§ **Task description**
Copy each line of the following data that contains "value".

### Data for the task ###

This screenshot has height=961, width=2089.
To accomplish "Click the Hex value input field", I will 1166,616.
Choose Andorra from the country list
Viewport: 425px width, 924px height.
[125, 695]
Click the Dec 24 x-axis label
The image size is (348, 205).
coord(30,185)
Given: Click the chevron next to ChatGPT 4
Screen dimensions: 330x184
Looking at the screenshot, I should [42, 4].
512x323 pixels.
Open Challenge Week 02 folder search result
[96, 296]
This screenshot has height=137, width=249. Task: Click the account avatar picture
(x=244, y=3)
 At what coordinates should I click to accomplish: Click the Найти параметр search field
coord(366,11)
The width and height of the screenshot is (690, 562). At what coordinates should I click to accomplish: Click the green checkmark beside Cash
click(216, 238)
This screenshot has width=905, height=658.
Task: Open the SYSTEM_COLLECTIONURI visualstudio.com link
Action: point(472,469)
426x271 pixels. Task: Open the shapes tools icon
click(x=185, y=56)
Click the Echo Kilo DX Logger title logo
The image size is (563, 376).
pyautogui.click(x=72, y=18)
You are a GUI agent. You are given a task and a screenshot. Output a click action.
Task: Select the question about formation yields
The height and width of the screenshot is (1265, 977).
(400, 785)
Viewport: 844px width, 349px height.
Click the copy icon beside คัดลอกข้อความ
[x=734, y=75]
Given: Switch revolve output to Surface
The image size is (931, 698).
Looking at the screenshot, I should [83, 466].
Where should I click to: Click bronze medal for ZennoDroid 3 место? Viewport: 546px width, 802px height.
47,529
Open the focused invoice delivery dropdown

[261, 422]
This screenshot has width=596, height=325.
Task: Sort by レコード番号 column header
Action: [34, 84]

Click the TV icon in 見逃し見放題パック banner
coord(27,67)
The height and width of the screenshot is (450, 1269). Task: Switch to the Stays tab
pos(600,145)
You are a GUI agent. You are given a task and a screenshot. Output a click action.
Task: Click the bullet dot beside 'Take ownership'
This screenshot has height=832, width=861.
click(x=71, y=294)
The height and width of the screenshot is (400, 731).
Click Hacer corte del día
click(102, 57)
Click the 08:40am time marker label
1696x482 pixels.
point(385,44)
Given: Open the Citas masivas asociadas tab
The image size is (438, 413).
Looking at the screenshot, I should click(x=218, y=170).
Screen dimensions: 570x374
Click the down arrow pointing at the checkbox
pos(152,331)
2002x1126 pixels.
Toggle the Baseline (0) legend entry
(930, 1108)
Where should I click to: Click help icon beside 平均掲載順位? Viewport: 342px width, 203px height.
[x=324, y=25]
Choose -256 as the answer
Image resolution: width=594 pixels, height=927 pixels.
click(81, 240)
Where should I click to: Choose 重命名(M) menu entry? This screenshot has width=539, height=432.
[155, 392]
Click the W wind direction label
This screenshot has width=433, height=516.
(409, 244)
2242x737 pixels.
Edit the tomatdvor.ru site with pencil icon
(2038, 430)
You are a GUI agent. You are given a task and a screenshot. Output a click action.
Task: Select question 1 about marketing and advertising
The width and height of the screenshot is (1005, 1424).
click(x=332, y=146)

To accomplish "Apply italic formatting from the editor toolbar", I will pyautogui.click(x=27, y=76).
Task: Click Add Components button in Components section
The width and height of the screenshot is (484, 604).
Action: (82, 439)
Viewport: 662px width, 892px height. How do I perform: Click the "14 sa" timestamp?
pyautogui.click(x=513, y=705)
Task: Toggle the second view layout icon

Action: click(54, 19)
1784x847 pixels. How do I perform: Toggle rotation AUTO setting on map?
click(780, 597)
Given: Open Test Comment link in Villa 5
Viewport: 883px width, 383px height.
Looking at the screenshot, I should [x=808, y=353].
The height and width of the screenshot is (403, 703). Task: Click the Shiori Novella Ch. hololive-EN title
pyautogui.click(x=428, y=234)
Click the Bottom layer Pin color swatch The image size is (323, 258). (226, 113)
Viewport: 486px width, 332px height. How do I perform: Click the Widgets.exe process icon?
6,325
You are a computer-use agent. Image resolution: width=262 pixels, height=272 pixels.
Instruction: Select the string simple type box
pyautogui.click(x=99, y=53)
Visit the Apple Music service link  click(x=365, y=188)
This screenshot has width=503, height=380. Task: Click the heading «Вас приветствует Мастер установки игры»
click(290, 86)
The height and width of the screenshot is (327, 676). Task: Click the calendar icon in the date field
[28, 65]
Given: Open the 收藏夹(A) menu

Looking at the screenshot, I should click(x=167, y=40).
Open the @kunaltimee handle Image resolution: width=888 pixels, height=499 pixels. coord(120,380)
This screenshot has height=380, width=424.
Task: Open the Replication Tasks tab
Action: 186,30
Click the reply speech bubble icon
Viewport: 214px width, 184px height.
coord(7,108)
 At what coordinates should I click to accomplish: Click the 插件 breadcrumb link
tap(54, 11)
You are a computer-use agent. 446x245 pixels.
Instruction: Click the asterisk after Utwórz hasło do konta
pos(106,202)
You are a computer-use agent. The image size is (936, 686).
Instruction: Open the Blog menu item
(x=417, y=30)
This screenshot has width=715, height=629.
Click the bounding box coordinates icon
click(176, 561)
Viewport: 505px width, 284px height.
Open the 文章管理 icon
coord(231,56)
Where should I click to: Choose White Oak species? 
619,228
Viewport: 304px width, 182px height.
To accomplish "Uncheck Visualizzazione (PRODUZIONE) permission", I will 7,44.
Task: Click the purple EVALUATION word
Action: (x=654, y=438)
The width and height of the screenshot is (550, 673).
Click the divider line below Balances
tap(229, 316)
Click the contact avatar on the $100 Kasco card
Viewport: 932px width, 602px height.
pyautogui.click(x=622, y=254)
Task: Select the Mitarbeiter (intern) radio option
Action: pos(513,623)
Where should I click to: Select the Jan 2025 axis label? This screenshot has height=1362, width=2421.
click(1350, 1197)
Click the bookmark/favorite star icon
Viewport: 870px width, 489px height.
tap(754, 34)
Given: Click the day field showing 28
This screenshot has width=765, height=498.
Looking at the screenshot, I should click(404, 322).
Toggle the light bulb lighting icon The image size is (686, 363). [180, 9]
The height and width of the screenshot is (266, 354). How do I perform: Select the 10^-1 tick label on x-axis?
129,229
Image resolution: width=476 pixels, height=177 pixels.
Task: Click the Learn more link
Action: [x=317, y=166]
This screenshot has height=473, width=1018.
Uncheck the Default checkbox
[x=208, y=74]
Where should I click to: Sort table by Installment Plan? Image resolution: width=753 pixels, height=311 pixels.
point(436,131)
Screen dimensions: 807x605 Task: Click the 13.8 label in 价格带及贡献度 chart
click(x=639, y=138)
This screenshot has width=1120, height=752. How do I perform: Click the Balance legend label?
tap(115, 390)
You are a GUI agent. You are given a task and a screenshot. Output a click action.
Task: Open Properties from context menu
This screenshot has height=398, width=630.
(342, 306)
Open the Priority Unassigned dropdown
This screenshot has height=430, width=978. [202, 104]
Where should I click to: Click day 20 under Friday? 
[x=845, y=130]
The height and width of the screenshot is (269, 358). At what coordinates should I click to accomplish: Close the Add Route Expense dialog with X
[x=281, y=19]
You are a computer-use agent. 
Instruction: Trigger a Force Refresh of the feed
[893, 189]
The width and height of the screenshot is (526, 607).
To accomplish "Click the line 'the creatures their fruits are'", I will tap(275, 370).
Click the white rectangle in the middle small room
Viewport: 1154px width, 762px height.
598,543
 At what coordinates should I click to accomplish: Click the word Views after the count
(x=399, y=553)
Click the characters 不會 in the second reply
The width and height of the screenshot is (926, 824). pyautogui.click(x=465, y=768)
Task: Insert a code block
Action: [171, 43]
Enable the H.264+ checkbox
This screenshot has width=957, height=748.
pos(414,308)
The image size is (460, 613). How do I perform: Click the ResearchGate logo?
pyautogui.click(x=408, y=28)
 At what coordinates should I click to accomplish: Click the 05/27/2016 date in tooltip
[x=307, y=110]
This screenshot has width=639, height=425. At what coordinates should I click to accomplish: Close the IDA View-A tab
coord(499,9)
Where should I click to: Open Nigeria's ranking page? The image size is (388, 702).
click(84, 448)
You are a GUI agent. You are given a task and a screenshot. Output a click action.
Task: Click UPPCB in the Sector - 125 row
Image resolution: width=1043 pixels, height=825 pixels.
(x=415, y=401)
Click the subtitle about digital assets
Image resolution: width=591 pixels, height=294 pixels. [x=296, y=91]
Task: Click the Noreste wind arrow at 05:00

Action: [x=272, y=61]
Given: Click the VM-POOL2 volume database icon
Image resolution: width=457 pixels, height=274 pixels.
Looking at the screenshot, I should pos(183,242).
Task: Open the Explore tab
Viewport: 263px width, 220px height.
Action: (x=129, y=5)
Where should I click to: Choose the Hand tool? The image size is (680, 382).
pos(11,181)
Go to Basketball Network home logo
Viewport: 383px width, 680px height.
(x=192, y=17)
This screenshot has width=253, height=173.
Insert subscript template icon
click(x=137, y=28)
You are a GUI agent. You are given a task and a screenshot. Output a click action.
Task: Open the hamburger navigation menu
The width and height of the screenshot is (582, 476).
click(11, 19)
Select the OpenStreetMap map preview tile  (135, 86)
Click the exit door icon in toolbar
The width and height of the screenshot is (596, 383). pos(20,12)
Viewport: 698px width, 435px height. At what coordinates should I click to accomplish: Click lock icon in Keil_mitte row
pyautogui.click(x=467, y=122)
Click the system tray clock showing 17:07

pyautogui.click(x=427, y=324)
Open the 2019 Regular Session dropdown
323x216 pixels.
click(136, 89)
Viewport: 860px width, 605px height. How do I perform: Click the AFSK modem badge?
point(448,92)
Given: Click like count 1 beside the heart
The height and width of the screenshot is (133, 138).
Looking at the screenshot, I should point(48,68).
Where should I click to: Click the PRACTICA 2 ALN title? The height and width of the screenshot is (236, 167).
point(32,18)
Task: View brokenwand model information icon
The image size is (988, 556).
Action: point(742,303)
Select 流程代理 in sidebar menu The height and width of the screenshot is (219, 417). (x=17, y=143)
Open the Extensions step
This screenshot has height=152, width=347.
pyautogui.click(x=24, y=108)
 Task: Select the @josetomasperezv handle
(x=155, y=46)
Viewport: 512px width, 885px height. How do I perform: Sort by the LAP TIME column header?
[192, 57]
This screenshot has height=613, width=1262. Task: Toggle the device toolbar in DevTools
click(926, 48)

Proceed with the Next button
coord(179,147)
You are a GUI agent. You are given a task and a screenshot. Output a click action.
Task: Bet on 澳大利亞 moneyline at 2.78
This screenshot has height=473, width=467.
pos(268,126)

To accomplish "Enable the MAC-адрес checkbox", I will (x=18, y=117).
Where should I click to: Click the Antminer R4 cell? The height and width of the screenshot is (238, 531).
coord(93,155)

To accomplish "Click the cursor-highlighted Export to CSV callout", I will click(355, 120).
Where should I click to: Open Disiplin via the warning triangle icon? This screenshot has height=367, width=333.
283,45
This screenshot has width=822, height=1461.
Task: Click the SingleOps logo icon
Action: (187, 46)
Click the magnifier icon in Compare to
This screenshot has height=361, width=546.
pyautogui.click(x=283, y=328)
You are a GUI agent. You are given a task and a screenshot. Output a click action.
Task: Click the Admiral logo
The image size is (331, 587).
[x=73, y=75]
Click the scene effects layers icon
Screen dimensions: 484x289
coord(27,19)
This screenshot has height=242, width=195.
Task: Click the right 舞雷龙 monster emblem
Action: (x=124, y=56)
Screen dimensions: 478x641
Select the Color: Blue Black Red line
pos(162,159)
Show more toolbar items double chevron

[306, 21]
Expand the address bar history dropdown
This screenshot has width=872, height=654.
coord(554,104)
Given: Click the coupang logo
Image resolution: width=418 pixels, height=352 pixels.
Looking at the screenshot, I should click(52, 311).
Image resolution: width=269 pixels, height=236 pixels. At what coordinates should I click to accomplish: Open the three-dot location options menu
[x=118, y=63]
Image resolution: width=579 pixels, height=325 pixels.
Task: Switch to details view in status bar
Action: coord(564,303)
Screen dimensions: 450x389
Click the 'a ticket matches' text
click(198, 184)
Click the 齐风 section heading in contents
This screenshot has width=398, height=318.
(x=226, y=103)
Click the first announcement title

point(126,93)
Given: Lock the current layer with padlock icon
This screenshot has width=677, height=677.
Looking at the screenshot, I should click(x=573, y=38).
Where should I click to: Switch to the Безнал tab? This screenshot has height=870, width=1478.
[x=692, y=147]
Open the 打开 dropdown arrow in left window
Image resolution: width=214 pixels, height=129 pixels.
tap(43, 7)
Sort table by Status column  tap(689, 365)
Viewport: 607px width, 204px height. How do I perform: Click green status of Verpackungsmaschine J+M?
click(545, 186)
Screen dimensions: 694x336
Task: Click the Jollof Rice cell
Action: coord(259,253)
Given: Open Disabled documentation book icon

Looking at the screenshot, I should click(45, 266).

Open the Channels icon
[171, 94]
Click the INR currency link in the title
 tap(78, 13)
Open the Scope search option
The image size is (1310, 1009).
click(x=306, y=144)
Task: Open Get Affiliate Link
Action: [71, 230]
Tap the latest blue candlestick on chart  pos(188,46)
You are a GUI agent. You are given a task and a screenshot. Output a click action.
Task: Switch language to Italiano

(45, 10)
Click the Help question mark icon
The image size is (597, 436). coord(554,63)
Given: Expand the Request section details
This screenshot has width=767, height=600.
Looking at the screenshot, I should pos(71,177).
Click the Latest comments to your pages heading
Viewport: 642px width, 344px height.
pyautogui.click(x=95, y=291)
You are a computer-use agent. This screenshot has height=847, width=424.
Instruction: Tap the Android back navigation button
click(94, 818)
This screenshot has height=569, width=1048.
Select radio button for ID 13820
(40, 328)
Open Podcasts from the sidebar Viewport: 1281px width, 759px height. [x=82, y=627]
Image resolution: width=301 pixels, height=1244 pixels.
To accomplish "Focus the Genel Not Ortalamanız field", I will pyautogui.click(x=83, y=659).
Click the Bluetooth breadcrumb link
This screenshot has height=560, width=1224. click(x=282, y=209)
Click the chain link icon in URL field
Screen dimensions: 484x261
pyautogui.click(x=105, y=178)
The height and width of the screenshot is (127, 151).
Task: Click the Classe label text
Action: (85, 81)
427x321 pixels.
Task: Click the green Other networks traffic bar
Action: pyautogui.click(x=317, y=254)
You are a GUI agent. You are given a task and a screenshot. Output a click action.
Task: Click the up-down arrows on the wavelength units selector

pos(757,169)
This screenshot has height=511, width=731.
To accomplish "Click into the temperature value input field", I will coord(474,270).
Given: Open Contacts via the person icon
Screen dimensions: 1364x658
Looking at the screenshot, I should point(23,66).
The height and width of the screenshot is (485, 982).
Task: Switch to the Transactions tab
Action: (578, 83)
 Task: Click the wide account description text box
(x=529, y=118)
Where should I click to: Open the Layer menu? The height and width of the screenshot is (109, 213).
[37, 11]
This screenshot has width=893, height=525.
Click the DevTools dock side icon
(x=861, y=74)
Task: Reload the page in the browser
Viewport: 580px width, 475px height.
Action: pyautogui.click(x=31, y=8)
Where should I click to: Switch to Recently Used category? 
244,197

###

§ **Answer to the exercise**
To accomplish "Click the Hex value input field", I will 1166,616.
To accomplish "Click into the temperature value input field", I will coord(474,270).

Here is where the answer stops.